On attribue aux Amérindiens du Canada
cette formule rendue célèbre par Greenpeace : « When the Last Tree Is
Cut Down, the Last Fish Eaten, and the Last Stream Poisoned, You Will
Realize That You Cannot Eat Money. »
Cet adage amérindien exprime bien l'enjeu majeur de notre survie collective et individuelle. Aujourd'hui l'économique domine la planète. Il est devenu comme un cheval fou qui galope à bride abattue sans cavalier. Créé pour être au service du bien-être et du développement des humains, l'économique semble s'être affranchi de toute tutelle et se déploie désormais dans des sphères incontrôlées dont le commun des mortels est bien incapable de saisir la complexité. Ceci est d'autant plus vrai que la récente crise économique a prouvé l'opacité d'un système transnational qui dépossède souvent les Etats de leur pouvoir de contrôle.
L'histoire coloniale mauricienne explique, en grande partie, l'importance qu'a pris l'économique dans la vie du pays. Devenue indépendante et devant compter sur ses propres ressources pour se développer, Maurice a donné la priorité à l'économique sur le social. Promouvoir le développement économique et financier était un impératif de survie pour le pays au moment de l'Indépendance. Ce qui pouvait se justifier comme situation de transition est devenu, au fil des décennies après l'Indépendance, un mode de vie.
Aujourd'hui, l'emprise de l'économique sur nos vies se traduit par ce qu'on appelle - presque avec légèreté - « la société de consommation ». Consommer est devenu non seulement un passe-temps mais un mode de vie. Alors que le shopping touristique en Malaisie, à Singapour ou en Chine se poursuit, il est souvent accompagné de transactions commerciales à but lucratif. On connaît tous ces compatriotes revenus de voyage et qui organisent une vente des produits achetés pendant leur voyage d'agrément. Joindre l'utile à l'agréable a toujours été un des points forts des Mauriciens. La multiplication excessive des « shopping malls » relève de la même logique, ainsi que la construction des hôtels-champignons destinés aux touristes fortunés censés apporter la manne dans leurs valises à roulettes.
« Gagner de l'argent »
Il ne s'agit pas de cracher dans la soupe du développement économique mais d'évaluer le coût humain et environnemental d'un tel choix ainsi que le type de société et de relations que cela induit à Maurice. Parce que beaucoup ont connu la pauvreté si ce n'est la misère, un des objectifs principaux de la vie du Mauricien est de « gagner de l'argent ». Mais ce qui est très perturbant, c'est que beaucoup de Mauriciens sont prêts à gagner de l'argent à n'importe quel prix. L'économique dicte le comportement. En effet, il n'est plus honteux de corrompre et d'être corrompu si cela rapporte. Il n'est plus honteux de tricher, d'écraser d'autres, de voler des travaux intellectuels, de faire jouer les relations et les passe-droits au lieu des compétences, du moment que cela peut permettre la promotion individuelle et une amélioration du compte en banque. Cette mentalité est si répandue que nos jeunes en sont imprégnés. La compétition est promue non seulement comme moyen acceptable, mais comme moyen indispensable de réussite sociale. Celui qui n'est pas dans la course est éliminé sans pitié.

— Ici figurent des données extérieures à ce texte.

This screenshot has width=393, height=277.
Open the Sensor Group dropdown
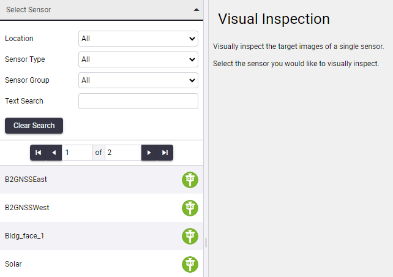click(x=138, y=80)
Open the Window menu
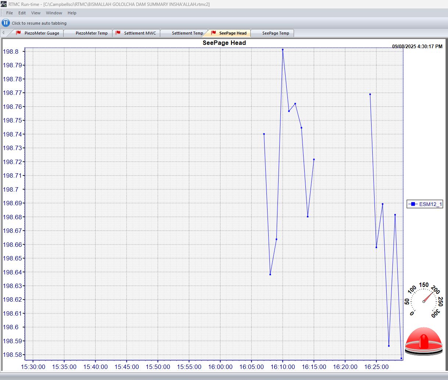 pos(54,13)
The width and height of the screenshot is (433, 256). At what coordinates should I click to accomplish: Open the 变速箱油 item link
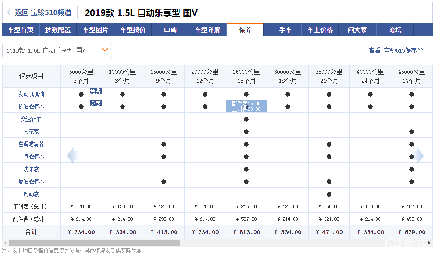pos(31,119)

L'acquisition de l'argent est si importante que toutes les autres valeurs lui sont soumises. C'est ainsi que le politique lui-même se soumet à l'économique. Les intérêts particuliers finissent le plus souvent par l'emporter sur le bien commun et le système s'est transformé en non-système afin de favoriser son exploitation outrancière par ceux qui en ont le contrôle et le mode d'emploi. Le système que constituent l'organisation administrative et la gestion des projets et des finances publics s'est transformé, petit à petit, en non-système, c'est-à-dire en une structure d'incompétence qui se paralyse et se sclérose lui-même, devenant incapable de se réformer ou d'être réformé, jusqu'à implosion éventuelle.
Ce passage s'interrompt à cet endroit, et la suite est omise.